Rimmer says there are also key factors about the vehicle itself, that insurers consider, such as the make and model of the car, which is an important rating factor, as well as whether the car has been modified or customised in a material way that could affect its replacement value.

“Insurers have also been made aware that criminals are deliberately targeting certain kinds of cars, which has resulted in the premiums for these cars increasing to cover the associated level of risk.”

Thirdly, insurers also look at how the car will be used. “At the quotation phase, advisers and insurers will likely ask if you intend to use the vehicle for personal or commercial purposes, or a combination of both.

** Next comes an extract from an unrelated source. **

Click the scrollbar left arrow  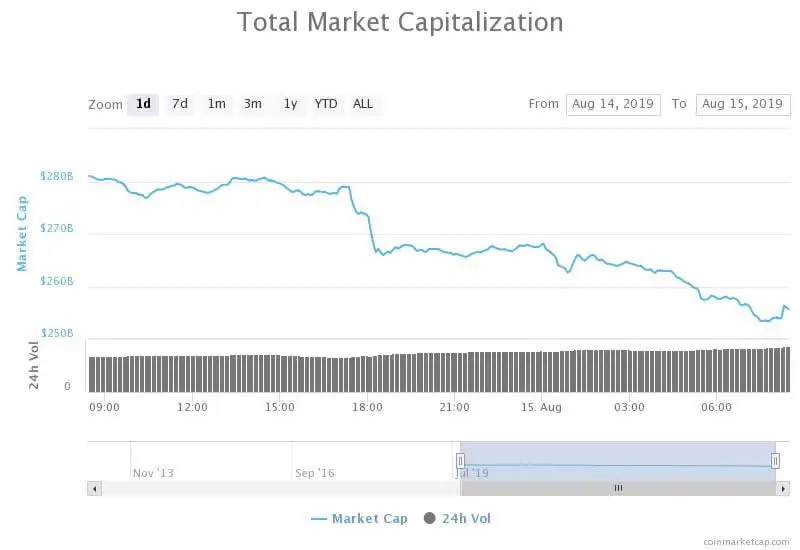[x=95, y=488]
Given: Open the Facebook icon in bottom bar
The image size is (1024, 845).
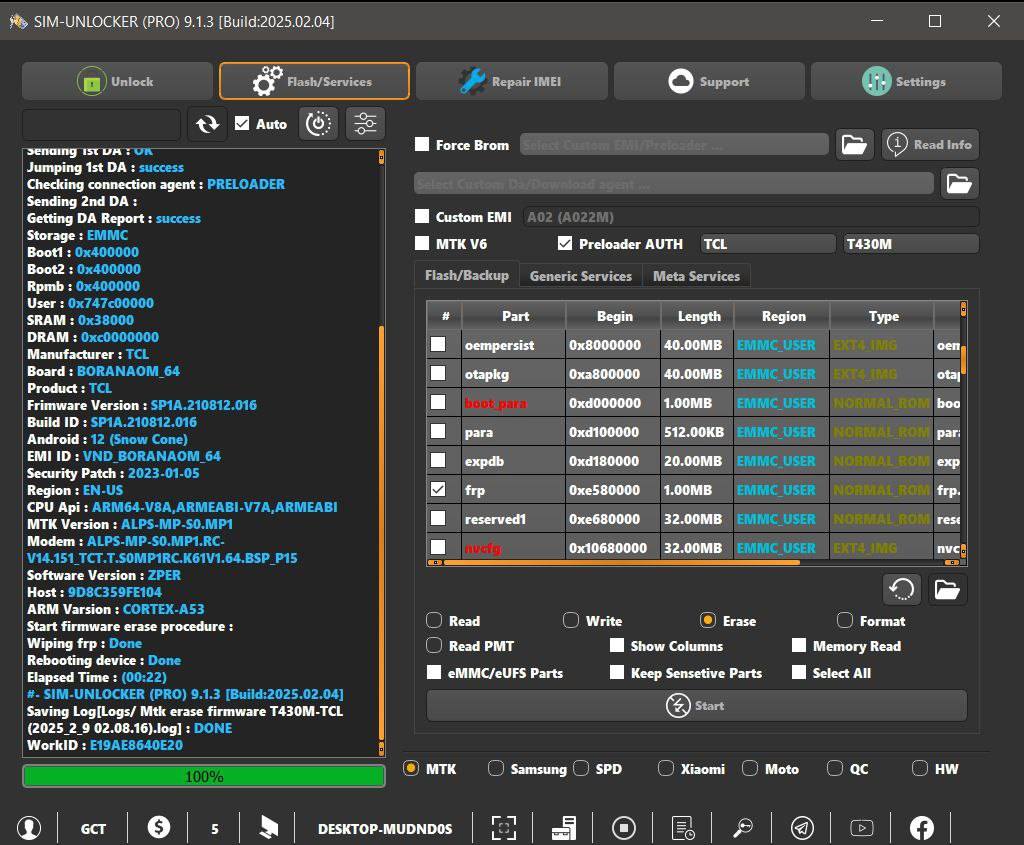Looking at the screenshot, I should [x=921, y=827].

“The geographical location of where the car will be parked as well as the areas where it will travel frequently, will also be considered in terms of broader factors, such as the rate of motor-related crime in those areas.”

Rimmer reminds consumers that they must notify their insurers if any of the information supplied at quotation phase changes before hitting the road. “One of the top reasons why claims are repudiated is when drivers do not promptly disclose important changes relating to the driver, the vehicle or its usage.”

She says it is important for motorists to develop a close relationship with their insurance advisers and uphold clear channels of communication to ensure that as their lifestyle changes and evolves, the cover on their cars are updated to reflect this. Advisers can also offer valuable insights and advice on the terms and conditions of car insurance policies, as well as any exclusions that may apply.